3. Les moyens invoqués par les gouvernements requérants, bien qu'ils diffèrent sur certains points, peuvent, en substance, être résumés comme suit :
- incompétence de la Commission ;
- absence de nécessité et méconnaissance du principe de proportionnalité ;
- discrimination au détriment des entreprises publiques ;
- violation des articles 90, 92 et 93, en ce que la directive définit les notions d'entreprise publique et d'aide étatique ;
- méconnaissance des règles définissant le champ d'application des traités CEE, CECA et CEEA ;
- absence de motivation et méconnaissance du principe d'égalité en ce qui concerne les exemptions prévues par la directive.
Sur le premier moyen (incompétence de la Commission)
4. Selon le Gouvernement du Royaume-Uni, la Commission, en arrêtant la directive litigieuse, a violé les principes mêmes qui régissent la répartition des pouvoirs et des responsabilités entre les institutions communautaires. Il ressortirait des dispositions institutionnelles du traité que la totalité du pouvoir législatif originaire appartient au Conseil, tandis que la Commission ne détient que des pouvoirs de surveillance et d'exécution. Cette répartition des compétences serait confirmée par les règles d'habilitation spécifiques du traité, dont la quasi-totalité réserverait l'adoption des règlements et des directives au Conseil. En ce qui concerne notamment les règles de concurrence, on retrouverait ce même partage des responsabilités. Ces dispositions elles-mêmes conféreraient les fonctions de surveillance à la Commission, alors que celle-ci ne pourrait légiférer que dans les limites d'une délégation spécifique et expresse contenue dans un acte du Conseil.
5. Toujours selon le Gouvernement du Royaume-Uni, les dispositions du traité qui, à titre d'exception, confèrent à la Commission la compétence d'arrêter des directives doivent être interprétées à la lumière des considérations précédentes. Il ne s'agirait pas de directives de même nature que celles adoptées par le Conseil. Alors que ces dernières peuvent contenir des dispositions générales de caractère normatif, imposant, le cas échéant, des obligations nouvelles aux Etats membres, le but des premières ne serait que de remédier à une situation spécifique dans un ou plusieurs de ces Etats. Dans le cas de l'article 90, paragraphe 3, ce but limite serait suggéré par les termes mêmes de la disposition, selon lesquels la Commission "adresse" les directives ou décisions appropriées aux Etats membres.
6. Cette thèse ne trouve toutefois pas de fondement dans les dispositions institutionnelles du traité.
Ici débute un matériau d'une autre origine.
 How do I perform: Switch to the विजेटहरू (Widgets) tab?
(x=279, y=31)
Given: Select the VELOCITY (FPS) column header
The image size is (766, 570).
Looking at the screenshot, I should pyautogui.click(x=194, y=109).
Aux termes de l'article 4, la Commission participe à la réalisation des tâches de la Communauté au même titre que les autres institutions, chacune agissant dans les limites des attributions qui lui sont conférées par le traité. L'article 155 prévoit, dans des termes presque identiques à ceux employés à l'article 145 pour décrire la même fonction du Conseil, que la Commission dispose d'un pouvoir de décision propre dans les conditions prévues au traité. En outre, les dispositions du chapitre régissant, d'une manière générale, les effets et le contenu des actes pris par les institutions, et notamment celles de l'article 189, n'opèrent pas la distinction faite par le Gouvernement du Royaume-Uni entre les directives de portée générale et les autres ne prescrivant que des mesures spécifiques. Selon le premier alinéa de cet article, la Commission a, au même titre que le Conseil, le pouvoir d'arrêter des directives dans les conditions prévues au traité. Il s'ensuit que les limites à la compétence conférée à la Commission par une disposition spécifique du traité ne sauraient être déduites d'un principe général, mais d'une interprétation des termes propres de la disposition en cause, en l'occurrence l'article 90, analyses à la lumière de sa finalité et de sa place dans l'économie du traité.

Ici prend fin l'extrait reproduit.